--- Problem details ---
The entries must be repeated verbatim, and their images left out.

══════

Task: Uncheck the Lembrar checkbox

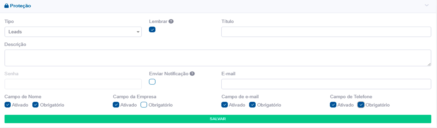Action: point(152,30)
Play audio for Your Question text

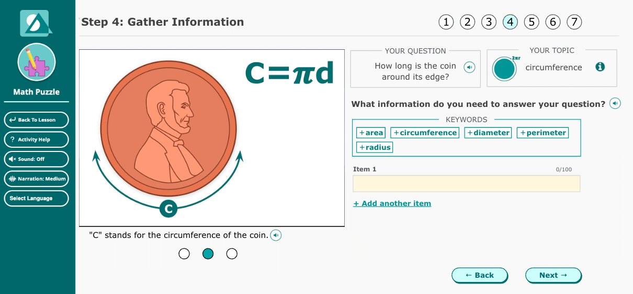point(470,67)
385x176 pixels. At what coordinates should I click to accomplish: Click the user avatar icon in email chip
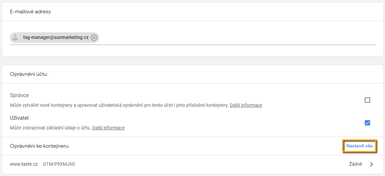tap(15, 38)
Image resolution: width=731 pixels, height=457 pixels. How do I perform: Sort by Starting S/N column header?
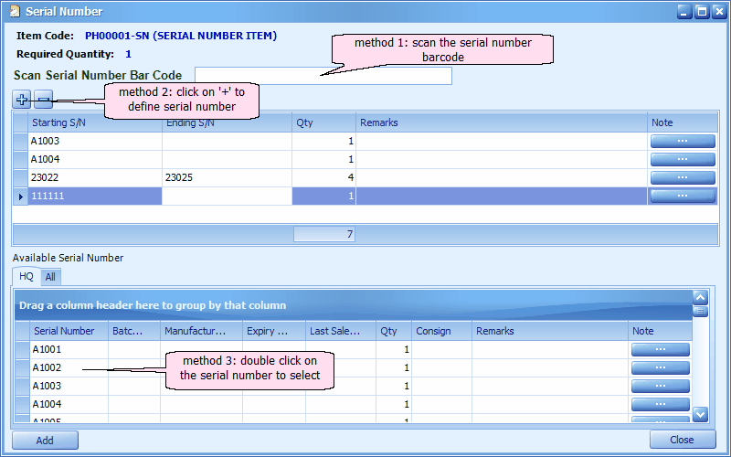point(95,122)
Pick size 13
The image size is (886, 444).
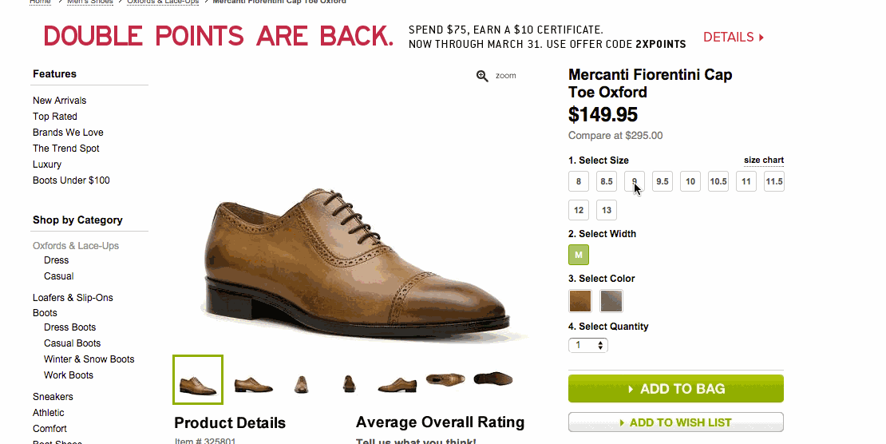tap(607, 210)
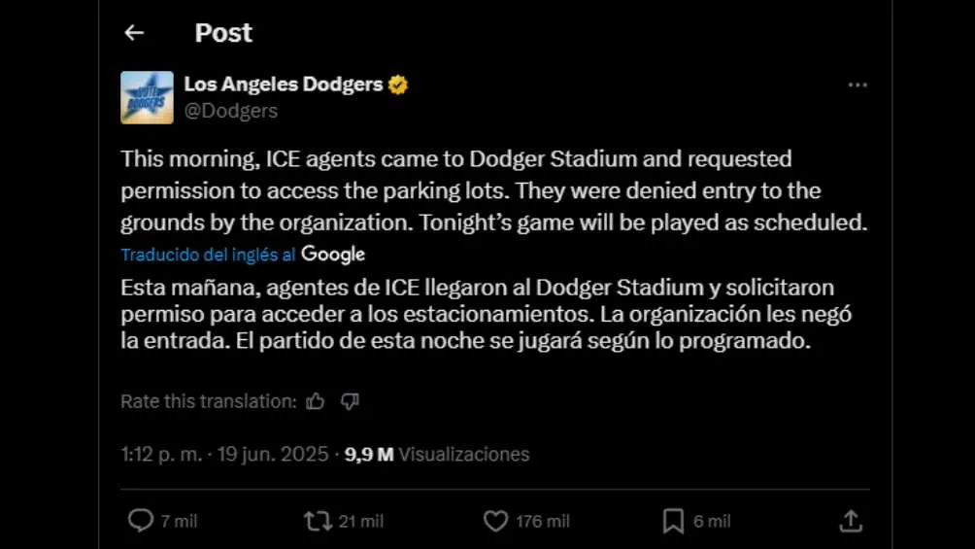Click the gold verified badge

coord(398,85)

══════

--- Answer ---
Task: Uncheck the Lembrar checkbox

Action: point(152,30)
Play audio for Your Question text

point(470,67)
385x176 pixels. At what coordinates should I click to accomplish: Click the user avatar icon in email chip
tap(15, 38)
Image resolution: width=731 pixels, height=457 pixels. How do I perform: Sort by Starting S/N column header?
point(95,122)
Pick size 13
The image size is (886, 444).
tap(607, 210)
Click the gold verified badge

coord(398,85)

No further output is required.